## Required work:
Transcribe the text on Ikuta's aspheric lens and Okano's battery cases word for word, in full.

## Extract to read:
Ikuta's struggle to develop a viable aspheric lens technology arose from desperation.
"I was driven into a corner," Ikuta said. "Orders were declining, the price per product was falling, I started to suffer from a terrible stomach ulcer, and I had to pay college expenses for my three children."
His company used to produce conventional lenses, or those with spherical surfaces. By the mid-1980s, however, the market was saturated. And when the 1985 Plaza Accord sent the yen rocketing skyward, it dealt his company a critical blow and sent him on a search for something new.
As he groped for ideas, he found a brief explanation about an aspheric lens in an old book, an encounter that changed his life. Until that point, he had known nothing about the aspheric lens. But he was attracted by the seemingly ideal lens and began to study its surface gradients.
When Ikuta finally produced his first aspheric lens years later, he thought demand for the product would be infinite. In reality, however, it was only the beginning of the rocky road to success, he recalled.
Before receiving orders from big name companies, he had to invent a testing machine to prove and further improve the precision of his products. He also developed his own grinders and polishers, based on conventional machines for spherical lenses, to keep his costs to a minimum and offer competitive new products.
High-tech innovations, however, are not the only road to survival for small companies.
Another craftsman, Masayuki Okano, 68, shows that even a traditional, lower tech skill can attract major buyers from various sectors wherever demand exists.
Okano's technique, called "deep drawing," turned him into the maker of the world's first case for lithium ion batteries 16 years ago. His invention sent annual sales at his six-man factory in Tokyo's Sumida Ward, soaring to 600 million yen.

Data items:
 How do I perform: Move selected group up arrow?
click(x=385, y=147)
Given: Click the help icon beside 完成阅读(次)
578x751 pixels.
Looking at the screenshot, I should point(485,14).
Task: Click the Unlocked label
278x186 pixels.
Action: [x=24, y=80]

--

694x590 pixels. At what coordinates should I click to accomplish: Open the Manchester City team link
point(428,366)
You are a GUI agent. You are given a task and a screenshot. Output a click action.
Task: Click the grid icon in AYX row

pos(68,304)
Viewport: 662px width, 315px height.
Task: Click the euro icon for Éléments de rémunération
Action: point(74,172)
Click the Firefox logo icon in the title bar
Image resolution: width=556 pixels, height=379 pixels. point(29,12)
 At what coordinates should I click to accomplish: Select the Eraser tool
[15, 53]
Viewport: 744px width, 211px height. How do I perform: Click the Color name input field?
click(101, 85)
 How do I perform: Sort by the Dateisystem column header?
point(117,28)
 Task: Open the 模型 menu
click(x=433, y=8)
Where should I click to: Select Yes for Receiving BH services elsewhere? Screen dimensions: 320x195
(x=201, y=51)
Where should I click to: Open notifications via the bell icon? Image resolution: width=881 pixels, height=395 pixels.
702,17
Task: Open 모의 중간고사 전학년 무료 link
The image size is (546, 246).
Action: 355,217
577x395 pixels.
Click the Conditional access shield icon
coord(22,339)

## Answer for this exercise:
Ikuta's struggle to develop a viable aspheric lens technology arose from desperation.
"I was driven into a corner," Ikuta said. "Orders were declining, the price per product was falling, I started to suffer from a terrible stomach ulcer, and I had to pay college expenses for my three children."
His company used to produce conventional lenses, or those with spherical surfaces. By the mid-1980s, however, the market was saturated. And when the 1985 Plaza Accord sent the yen rocketing skyward, it dealt his company a critical blow and sent him on a search for something new.
As he groped for ideas, he found a brief explanation about an aspheric lens in an old book, an encounter that changed his life. Until that point, he had known nothing about the aspheric lens. But he was attracted by the seemingly ideal lens and began to study its surface gradients.
When Ikuta finally produced his first aspheric lens years later, he thought demand for the product would be infinite. In reality, however, it was only the beginning of the rocky road to success, he recalled.
Before receiving orders from big name companies, he had to invent a testing machine to prove and further improve the precision of his products. He also developed his own grinders and polishers, based on conventional machines for spherical lenses, to keep his costs to a minimum and offer competitive new products.
High-tech innovations, however, are not the only road to survival for small companies.
Another craftsman, Masayuki Okano, 68, shows that even a traditional, lower tech skill can attract major buyers from various sectors wherever demand exists.
Okano's technique, called "deep drawing," turned him into the maker of the world's first case for lithium ion batteries 16 years ago. His invention sent annual sales at his six-man factory in Tokyo's Sumida Ward, soaring to 600 million yen.